If you think that organic food is safer, healthier, more nutritious, and is more eco-friendly, you might be surprised to learn that virtually all of these claims are largely hype. As for taste and quality, those depend on far more than using manure fertilizer or natural pesticides. That’s the gist of The Truth About Organic Foods, a provocative new book by CFACT Advisor Alex Avery, who serves as Director of Research and Education for the Hudson Institute’s Center for Global Food Issues.

The book is a dispassionate examination of the organic pseudo-religion’s odd origins and unscientific basis. Chapter by chapter, it deconstructs common perceptions regarding organic health and environmental claims. Written for the average consumer, it provides budget-stretched families with a resource to alleviate food fears and is a welcome tool with which to turn the tables on organic purists.

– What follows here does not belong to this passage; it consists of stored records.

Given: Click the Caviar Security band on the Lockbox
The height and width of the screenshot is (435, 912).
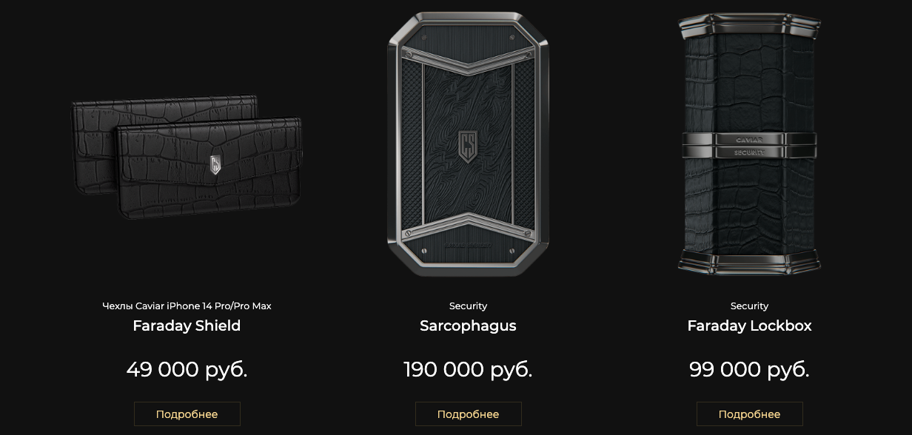Looking at the screenshot, I should point(748,145).
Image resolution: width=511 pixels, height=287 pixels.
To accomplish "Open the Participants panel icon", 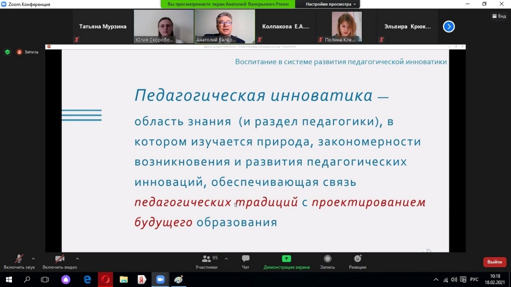I will 206,259.
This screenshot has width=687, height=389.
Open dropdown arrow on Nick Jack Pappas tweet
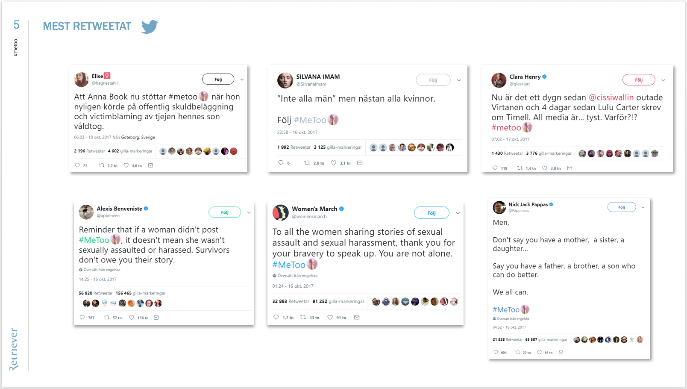pos(643,207)
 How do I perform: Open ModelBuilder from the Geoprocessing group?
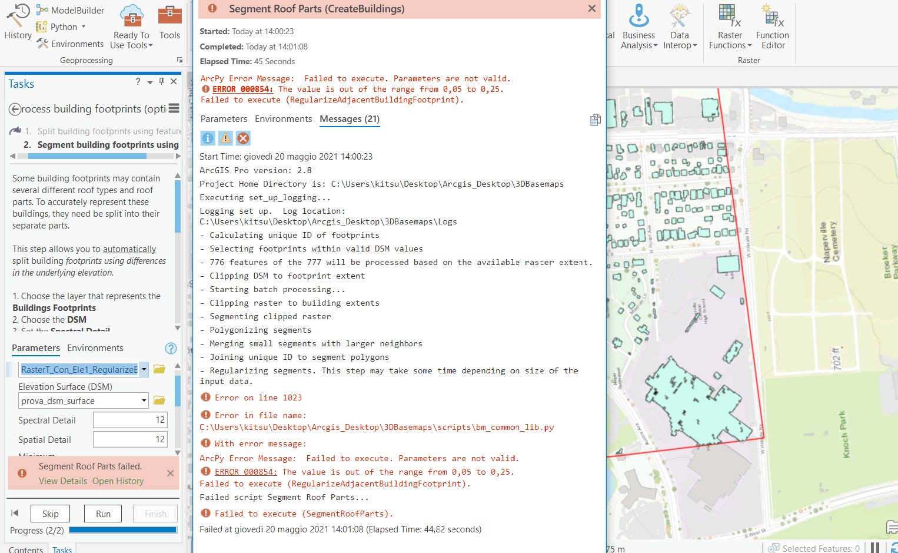coord(70,9)
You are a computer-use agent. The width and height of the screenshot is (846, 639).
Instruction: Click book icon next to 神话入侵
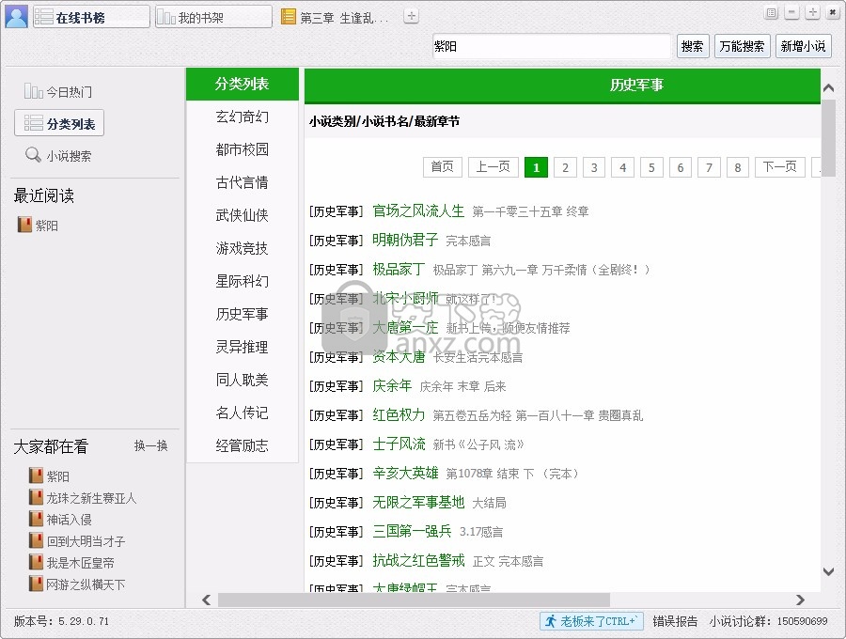click(36, 520)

It should be required reading for all food reporters.

The book begins with the movement’s origins in the 1920s lectures of a German mystic, who advised farmers to only use animal manure because the then-new synthetic nitrogen fertilizers lacked vital “cosmic energy”. Steiner also recommended stuffing cow’s horns and deer bladders with manure and herbs to boost yields and ward off pests. Seriously.

In the 1930s and 40s, social elites echoed Steiner’s belief in the superiority of manure-fertilized crops. The movement finally got its name when American J.I. Rodale published his first issue of Organic Gardening Magazine in 1942. 75 years later, organic activists still cannot point to any credible science to support their long-held beliefs.

Organic believers say organic food is more nutritious. It is their founding belief. Yet dozens of experiments have concluded otherwise, as Avery notes, including their own research. In the late 1940s the wealthy niece of a British Prime Minister donated her sizeable farm to prove the point. In 1977, Lady Balfour admitted that the experiment “revealed no consistent or significant differences.” Today, the organic activist group created to conduct the experiment claims the issue hasn’t been adequately studied and hides its research like a tobacco company.

Many consumers say they purchase organic food to avoid pesticides. Not likely. Every vegetable contains about five percent of its weight in natural pesticides, many of them carcinogenic. According to toxicologist Bruce Ames, one cup of coffee contains more carcinogens than a year’s worth of synthetic pesticide residues – usually found on produce at only a few parts per billion (equal to one second in 32 years!).

Think conventional meat and dairy products are loaded with hormones and antibiotics? Facts: More than 97% of all meat in the U.S. is totally free of antibiotics and more than 99.5% is free of synthetic hormones. Hormones aren’t even allowed or sold for use in pigs or poultry. Only one sample in 400 violates the ultra-cautious antibiotic limits set by the FDA. Beef hormones produce leaner beef and the billionths of a gram traces occasionally found in beef are many thousands of times less than the natural hormones found in even organic meat, milk, and eggs – not to mention the hormones naturally produced by our own bodies. The World Health Organization and food safety authorities in the U.S., Canada, Japan and even Europe have all declared them safe.

Milk is even more pure: 100% of it is tested for antibiotic residues with zero tolerance for even trace contamination. The biotech hormone given to cows is a perfect copy of the natural, so the milk is in all respects indistinguishable from organic.

Switching from phantom food risks to real ones, organic foods have repeatedly been found to harbor more illness-causing bacteria. The January 2007 issue of Consumer Reports found organic chicken had 300% more Salmonella than regular and university studies have found more bacteria in organic veggies.

Finally, if you think organic farming is better for the planet that too is wrong. Just for starters, giving up synthetic fertilizer would require sacrificing millions of people to reduce food needs—or sacrificing millions of square miles of wildlife habitat to make more manure.

It’s high time that consumers know the truth about organic food. You will find no better, or more accessible source for this truth than The Truth About Organic Foods.